START EXTRACTED DATA
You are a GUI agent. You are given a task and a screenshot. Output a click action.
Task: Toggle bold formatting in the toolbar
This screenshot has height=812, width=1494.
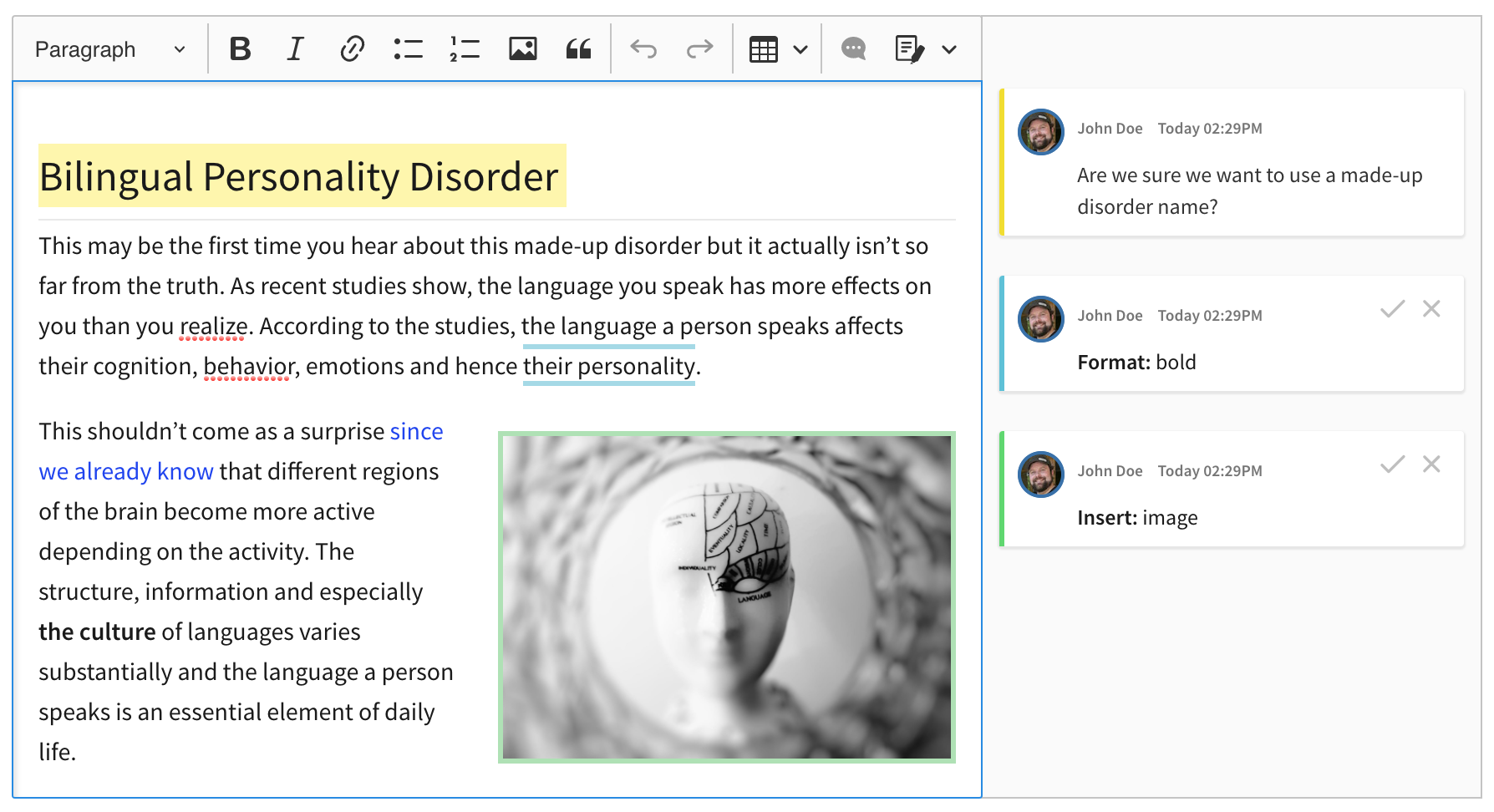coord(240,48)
END EXTRACTED DATA
START EXTRACTED DATA
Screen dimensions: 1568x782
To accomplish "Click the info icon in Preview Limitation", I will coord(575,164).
END EXTRACTED DATA
START EXTRACTED DATA
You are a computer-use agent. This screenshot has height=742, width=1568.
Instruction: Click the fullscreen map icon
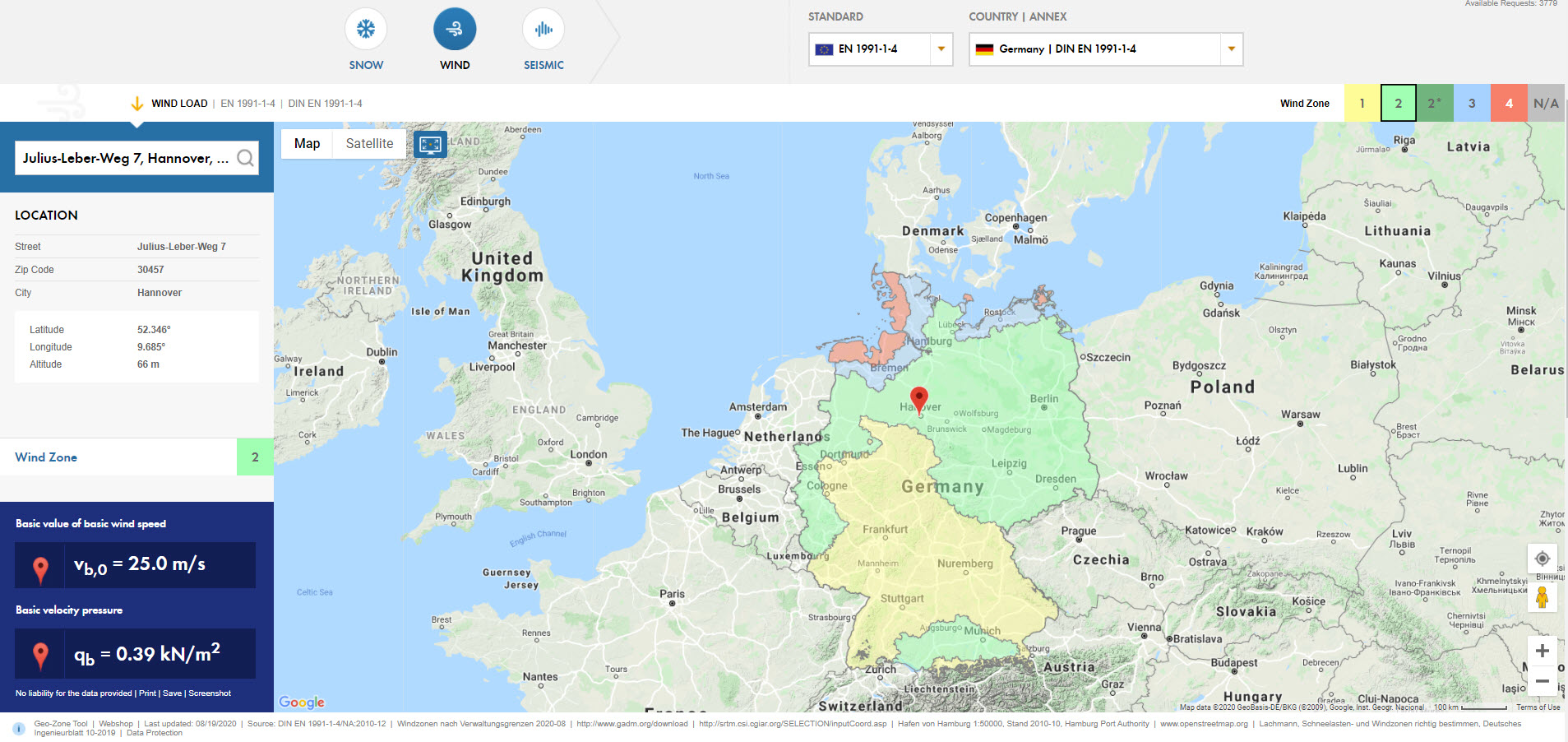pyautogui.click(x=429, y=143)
END EXTRACTED DATA
Show, from the records above, every line that includes "agent".

You are a GUI agent. You are given a task and a screenshot. Output a click action.
You are a computer-use agent. This screenshot has height=742, width=1568.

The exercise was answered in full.